Warren Buffett is back in the news—at 94 years old, he’s currently converting more Berkshire Hathaway (NYSE:BRKa) shares into Berkshire Hathaway (NYSE:BRKb) shares to donate, possibly preparing for the inevitable.
It’s a sad but foreseeable chapter for one of the greatest investors of all time. Meanwhile, Berkshire’s cash pile has soared to $325 billion, so interpret that however you will.
As for the rest of his estate, we’ve covered this before: 90% in the S&P 500 via an index fund, 10% in short-term Treasurys. It’s a bold yet sound asset allocation that I personally admire.
But let’s be honest: income investors aren’t going to love it. While I generally prefer total return strategies, I know many of you are chasing high yields.
So, here’s Buffett’s portfolio adapted for Canadian investors, reworked to deliver a 10% yield with monthly distributions via two ETFs from Global X ETFs.
90% in the S&P 500
Warren Buffett famously said never to bet against America, and when it comes to investing, the S&P 500 is the embodiment of that sentiment.
If you’re looking for higher yield from this index, a natural strategy is to sell covered calls—essentially monetizing its volatility into steady premiums.

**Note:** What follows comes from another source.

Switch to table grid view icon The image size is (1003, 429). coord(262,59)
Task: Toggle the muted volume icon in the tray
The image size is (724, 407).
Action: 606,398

However, this approach comes with a trade-off: capped upside. Covered calls aren’t a free lunch.
You can mitigate some of this capped upside by introducing leverage. For instance, by leveraging up at 25% (1.25x), you can sell more S&P 500 calls and benefit from the increased upside potential, which helps offset some of the cap. Of course, this also heightens your downside risk.

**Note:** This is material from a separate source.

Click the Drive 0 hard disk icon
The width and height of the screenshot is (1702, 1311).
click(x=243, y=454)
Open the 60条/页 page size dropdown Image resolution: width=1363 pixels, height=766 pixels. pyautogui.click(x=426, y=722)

This is exactly what the Global X Enhanced S&P 500 Covered Call ETF (NASDAQ:USCL) does. It holds another Global X S&P 500 covered call ETF (NYSE:XYLD) at 1.25x leverage, achieved using margin at institutional rates.
We’ve discussed this new breed of lightly leveraged ETFs before. Unlike the older 2x daily resetting variants, these don’t use swaps, making them suitable for long-term holding.
USCL’s strategy results in a high 11.64% annualized distribution yield as of January 10. Note that the covered call overlay is dynamic, meaning the underlying ETF doesn’t mechanically sell calls with the same strike price and expiry every month. This approach leaves less upside on the table but can cause fluctuating premiums.
It’s not a cheap ETF, though. The use of leverage incurs interest costs, reflected in the 2.11% MER, with an additional 0.04% TER from active trading. Still, for those chasing income, it’s a unique way to adapt Buffett’s 90% allocation for yield-focused portfolios.
10% in Short-Term Treasury's
The issue with allocating 10% to short-term Treasurys is that their yield is essentially just the current risk-free rate. While it’s safe and dependable, it’s not exactly going to turn heads or significantly boost your portfolio’s income.
To enhance this, we turn to covered calls—on Treasurys. Yes, that’s a thing, thanks to ETFs like the Global X Short-Term U.S. Treasury Premium Yield ETF USD (TSX:SPAY) (SPAY).
Here’s how it works: 90% of SPAY is allocated to an underlying Global X ETF holding 0–3-month T-bills, which safely earns interest. The remaining 10% is allocated to the iShares 20+ Year Treasury Bond ETF (NASDAQ:TLT), creating a barbell strategy.
The 90% in T-bills sits securely earning interest, while the 10% in TLT generates additional income by selling covered calls. The high volatility of long-term Treasurys like TLT boosts SPAY’s yield, which currently sits at an impressive 7.82% as of January 10.
Of course, this strategy doesn’t come cheap compared to regular T-bill ETFs. SPAY has a 0.46% MER, with an additional 0.13% TER from the covered call overlay. But you get what you pay for—a safer Treasury allocation that still delivers meaningful income.
Putting It Together
As of January 10, a portfolio of 90% USCL and 10% SPAY gives you exposure to 90% S&P 500 and 10% short-term Treasurys, but with an 11.26% weighted average distribution yield.
That said, remember this is a pretty risky portfolio. The use of 1.25x leverage in USCL exacerbates downside risk, and the covered call overlay isn’t a true hedge against market declines. You’re trading upside potential for income, and that comes with its own set of risks.
Also, with high income comes high taxes. While most of these ETFs’ distributions are classified as capital gains and return of capital, I strongly recommend holding them in a TFSA to maximize tax efficiency.